I have to find a necessary and a sufficient condition for the functions $p$ and $q$ so that the linear differential equation : $y''+p(x)y'+q(x)y=0$ can be converted in a linear differential equation with constant coefficients by changing the independent variable of the equation.
Can someone help with this or point me in the right direction? Thanks in advance!
[EDIT:] First of all, I'm not sure if I should post this as an answer to my own question or as an edit.
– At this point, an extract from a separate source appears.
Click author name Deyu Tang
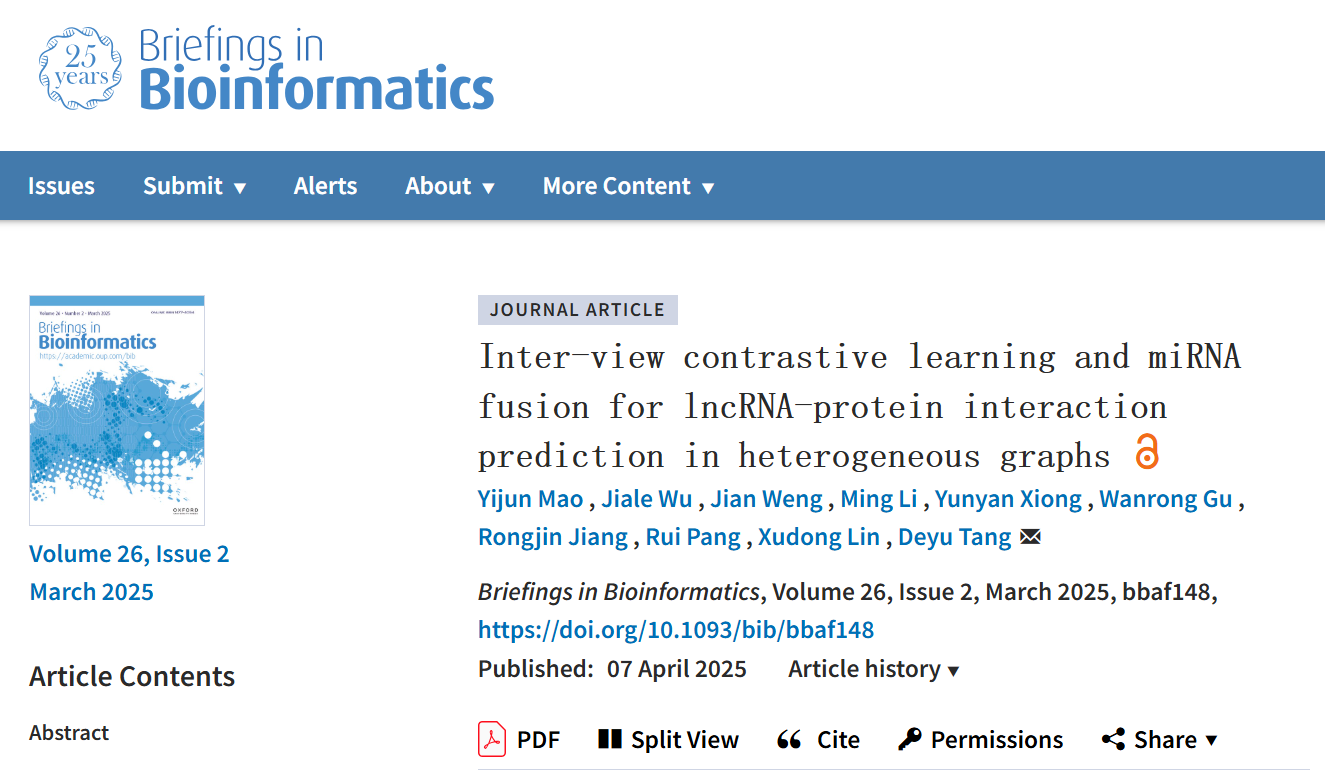Screen dimensions: 1325x770 [954, 537]
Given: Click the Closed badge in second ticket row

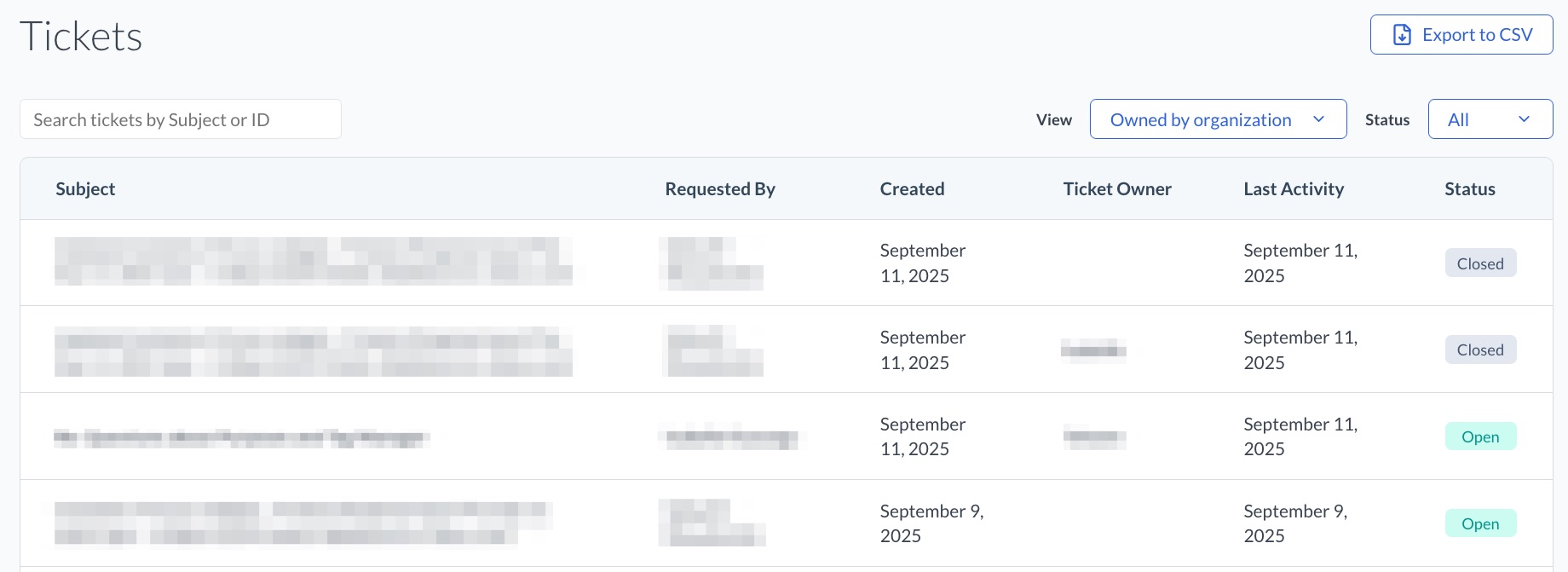Looking at the screenshot, I should pyautogui.click(x=1480, y=350).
My apologies.
With the tip of Antonio I've did the following, but I'm still not sure if it's completely correct. $\Phi(t)=y(x(t))$
$\Phi^{'}(t)=y^{'}(x(t)).x^{'}(t)$
$\Phi^{''}(t)=y^{''}(x(t)).(x^{'}(t))^{2}+y^{'}(x(t)).x^{''}(t)$
$y^{''}(t)+p(x)y^{'}(t)+q(x)y(t)=0$
$\frac{1}{q(x)}y^{''}(t)+\frac{p(x)}{q(x)}y^{'}(t)+y(t)=0$
$\frac{1}{q(x)}=(x^{'}(t))^{2}\Longrightarrow x^{'}(t)=\frac{1}{\sqrt{q(x)}}$
Condition 1: $\forall x:q(x)>0 $
$x^{''}(t)=\frac{x^{'}(t).q^{'}(x)}{2\sqrt{q(x)}}$
$x^{''}(t)=\frac{q^{'}(x)}{2.q(x)}$
Condition 2: $p(x)=\frac{1}{2}q^{'}(x)$